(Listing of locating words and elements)
■ ■ ■ ■ ■
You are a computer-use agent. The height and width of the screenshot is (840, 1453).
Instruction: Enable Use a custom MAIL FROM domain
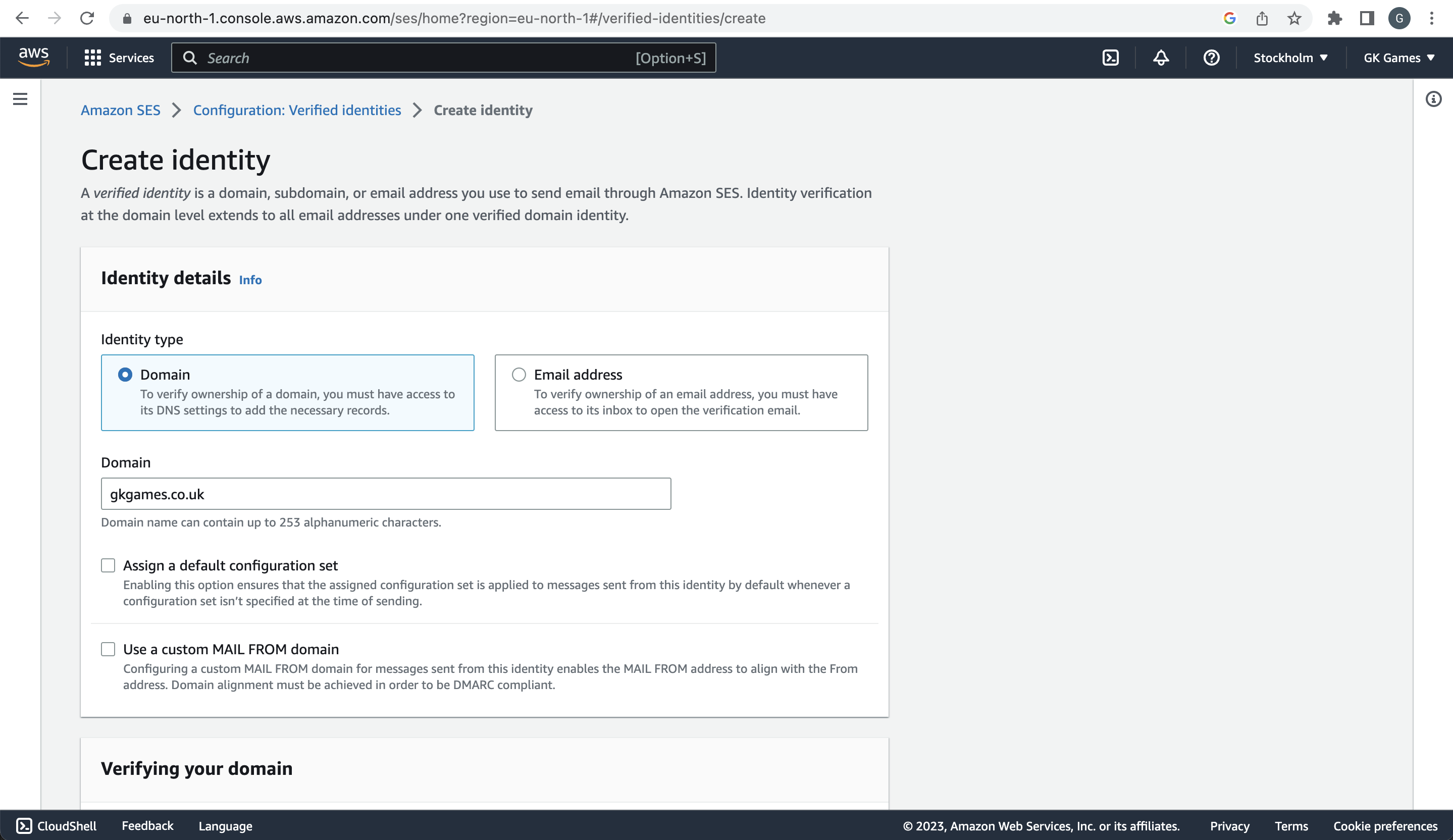[107, 649]
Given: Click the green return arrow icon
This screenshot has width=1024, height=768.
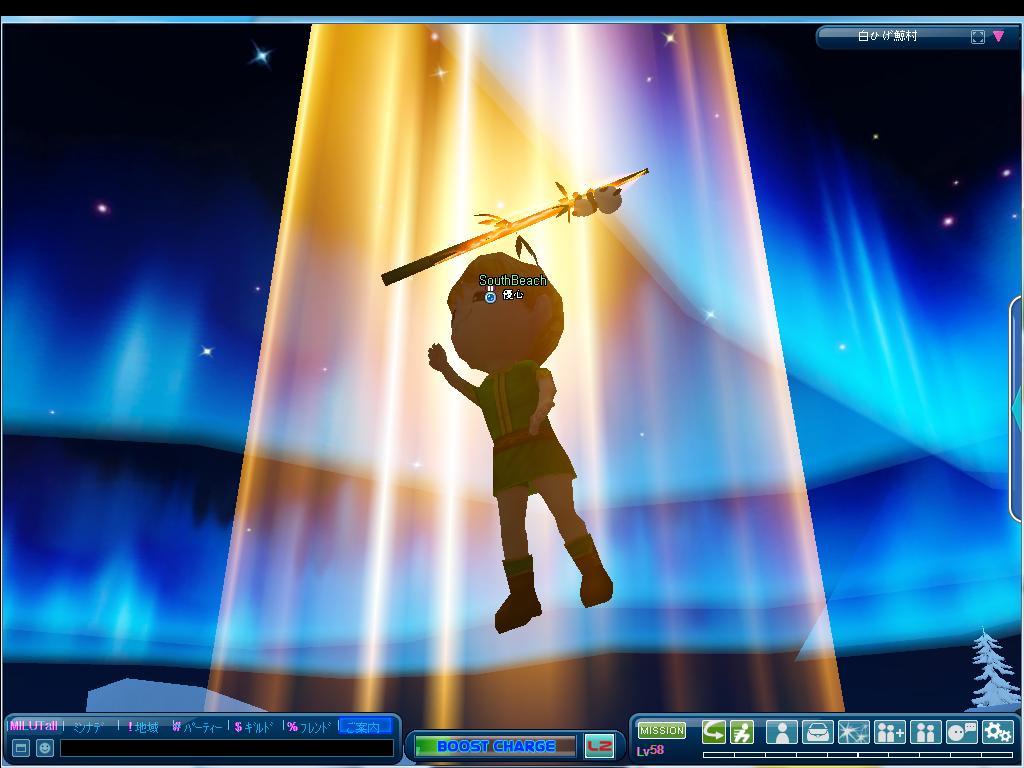Looking at the screenshot, I should pos(713,732).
■ ■ ■ ■ ■
:: INSTRUCTION ::
Copy the listing above, putting "blue" in place of "green" and leaving everything else unchanged. Omit the pictures.

:: TASK RESPONSE ::
You are a computer-use agent. The height and width of the screenshot is (840, 1453).
Instruction: Enable Use a custom MAIL FROM domain
[107, 649]
Given: Click the blue return arrow icon
This screenshot has width=1024, height=768.
Looking at the screenshot, I should pos(713,732).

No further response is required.